Thursday, 3 September 2015

Can you do it again?

The answer is, all too often, "No".  The question is: can you reproduce that nifty finding about how the world ticks?  The question is a summary of what all science is about: a) finding out how the world ticks and b) giving the answer a damned good clatter about the ears to see if it stands up to criticism. A couple of years ago I gave tribs to Brian Nosek for being so pleased about his student's clever result that he made the poor chap do the research all over again . . . and find that his 'significant' result was just a random up-blip in Nature's Noise.  It's the kind of bummer that doesn't happen very often: most principal investigators send 'good' results in for publication and let someone else try to replicate the results. Most labs prefer to be making their own discoveries at the frontier rather than testing some other group's results: so retro, darling, and the other chaps might take it personally.

Professor Nosek was in the news again last week. He has coordinated a huge study, The Reproducibility Project, in experimental psychology to see how many results published in three leading peer-reviewed psychology journals could be replicated. If you can get your stuff published in Psychological Science, or Journal of Personality and Social Psychology, or  Journal of Experimental Psychology: Learning, Memory, and Cognition, then you'll be very happy: their impact factors are in the top half for the field as well. It's basically a huge scaling up of what Nosek put his own people through two years ago.  The meta-result is a worrying exposure of how much utter tosh gets past the researchers themselves, an editor, and two or three peer reviewers. It suggests that scientists are no less credulous and prone to wishful thinking than shop-assistants, architects or footballers.
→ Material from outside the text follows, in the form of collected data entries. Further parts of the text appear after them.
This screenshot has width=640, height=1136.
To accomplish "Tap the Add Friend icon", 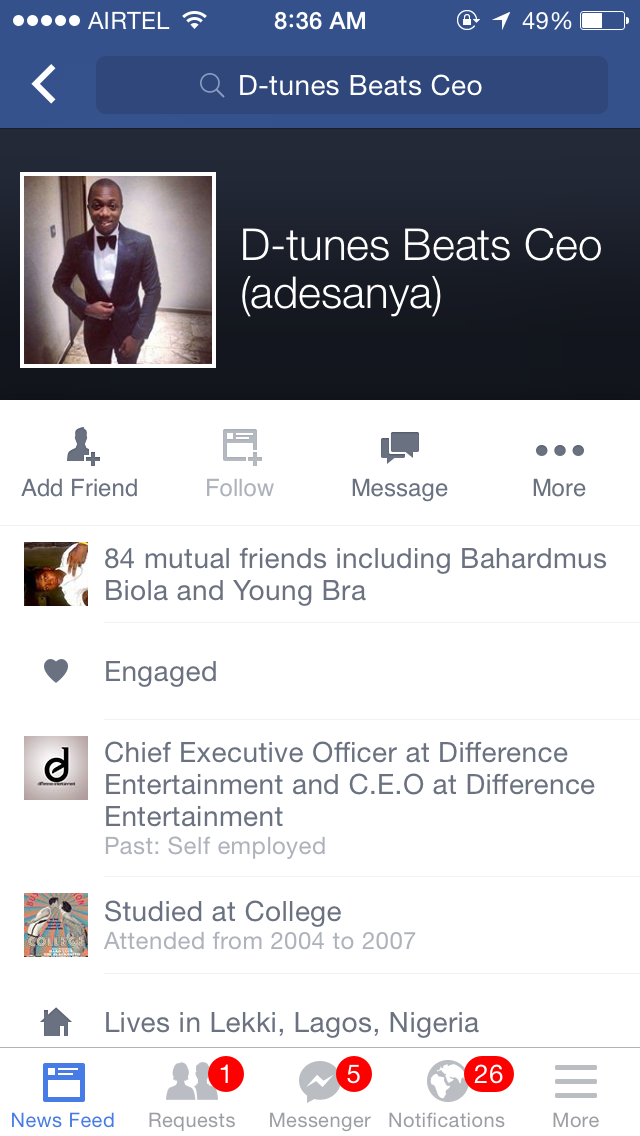I will (x=80, y=448).
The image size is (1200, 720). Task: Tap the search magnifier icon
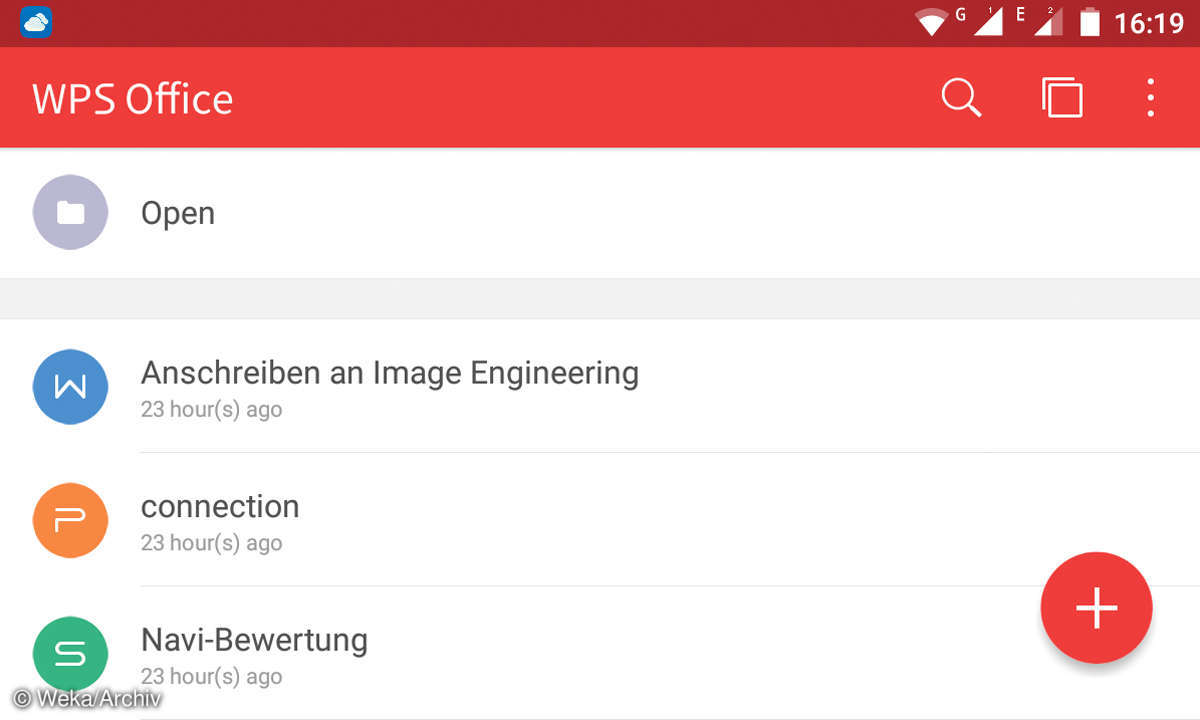coord(961,98)
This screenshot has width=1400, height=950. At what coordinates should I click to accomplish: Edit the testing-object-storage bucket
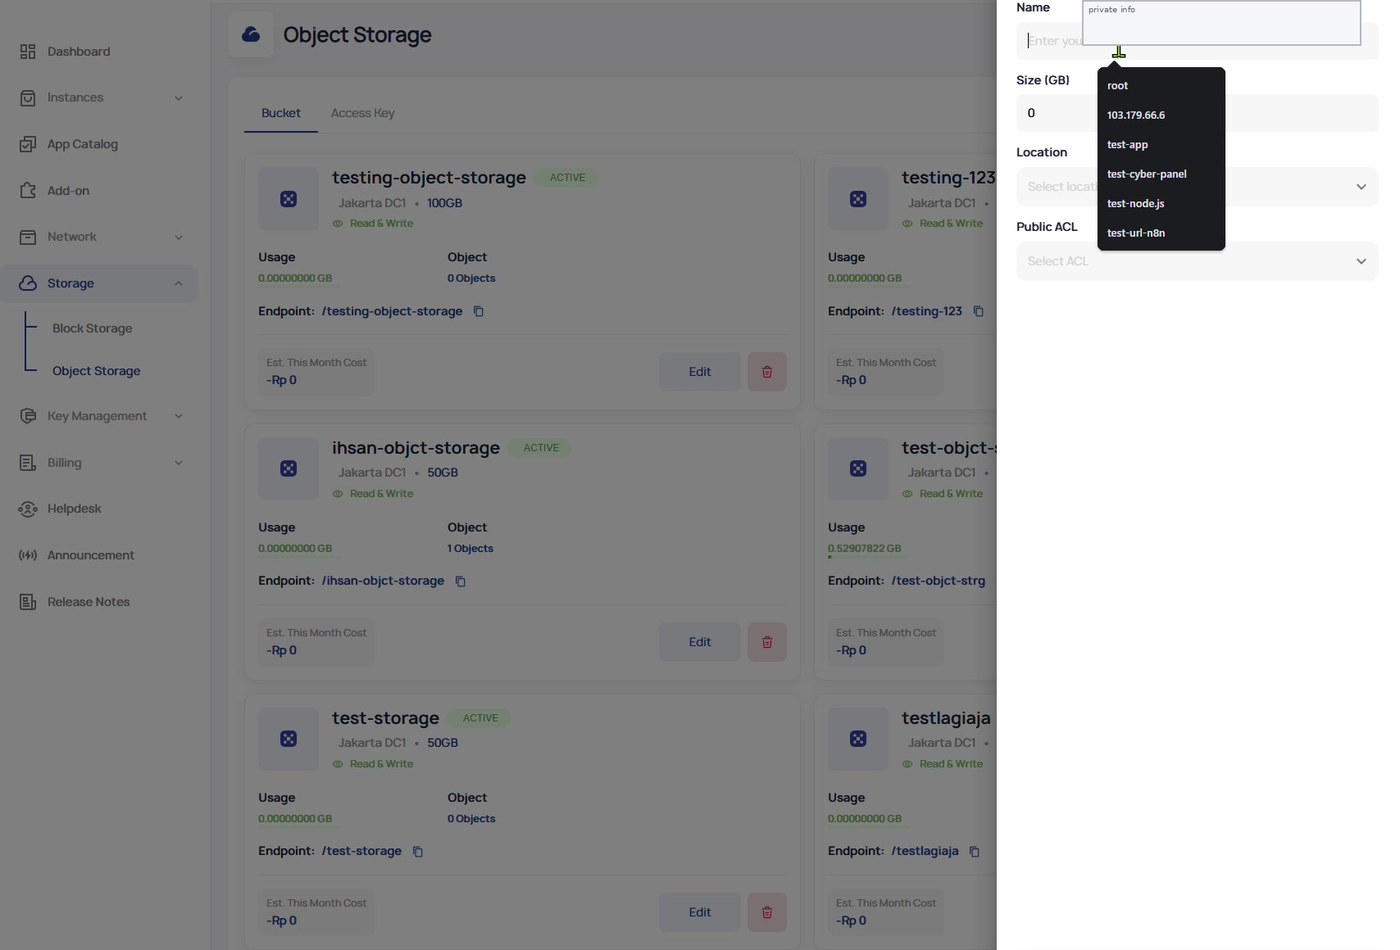700,372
What they did [actual Science paper] was take 100 psychology studies published in those three leading journals in 2008. They being Nosek and 269 (!) co-authors who agreed to critically re-evaluate the results by attempting to replicate the earlier work. A key part of any scientific paper is the section Materials and Methods which should ideally give enough information about who did what to whom, so that anyone can see if they can obtain the same result by following exactly the same protocol. Science is littered with me-too studies which re-do a successful study . . . with boys rather than girls; rich people rather than poor; testing for religious rather than political bias. That subtle change makes The Effectives think they're doing something novel. But then you can never be sure if any discrepancy in the result is due to the newly introduced variable or if the original study was suspect.

97/100 of the original papers found something significant about how people tick [people being a subset of the world whose ticking is what interests science].  Such important issues [titles follow] as <read/scan the list, there are points about it which are followed up afterwards>:
  • Power, distress, and compassion: turning a blind eye to the suffering of others.
  • Powerful people make good decisions even when they consciously think
  • Gender recognition of human faces using color
  • With a clean conscience: cleanliness reduces the severity of moral judgments [which we found last year was probably or 50:50 nonsense]
  • Contextualizing change in marital satisfaction during middle age: an 18-year longitudinal study.
  • The case of the transmogrifying experimenter: affirmation of a moral schema following implicit change detection [wtf can that be about? probably nonsense aNNyway]
That shows the all-prevading effect of publication bias: only [well 97%] statistically significant sexy science gets published.  If you and your students find no correlation between X and Y, then the study almost certainly gets left on the cutting room floor.  Which has the unfortunate effect of allowing some other poor sap do the same or similar work because s/he doesn't know about your unpublished negative result. But the Reproducibility Project could only get 36/100 of these studies to show a significant effect: same study with different people and your clever demonstration of how power corrupts disappears in a puff of smoke! Nosek and Co. further found that the magnitude of these psychological effects collapsed in the replications. The big song and dance of the earlier study gets <satire>transmogrified</satire> [I swear I will never use this word again! "changed" will do fine] into something statistically significant but effectively trivial.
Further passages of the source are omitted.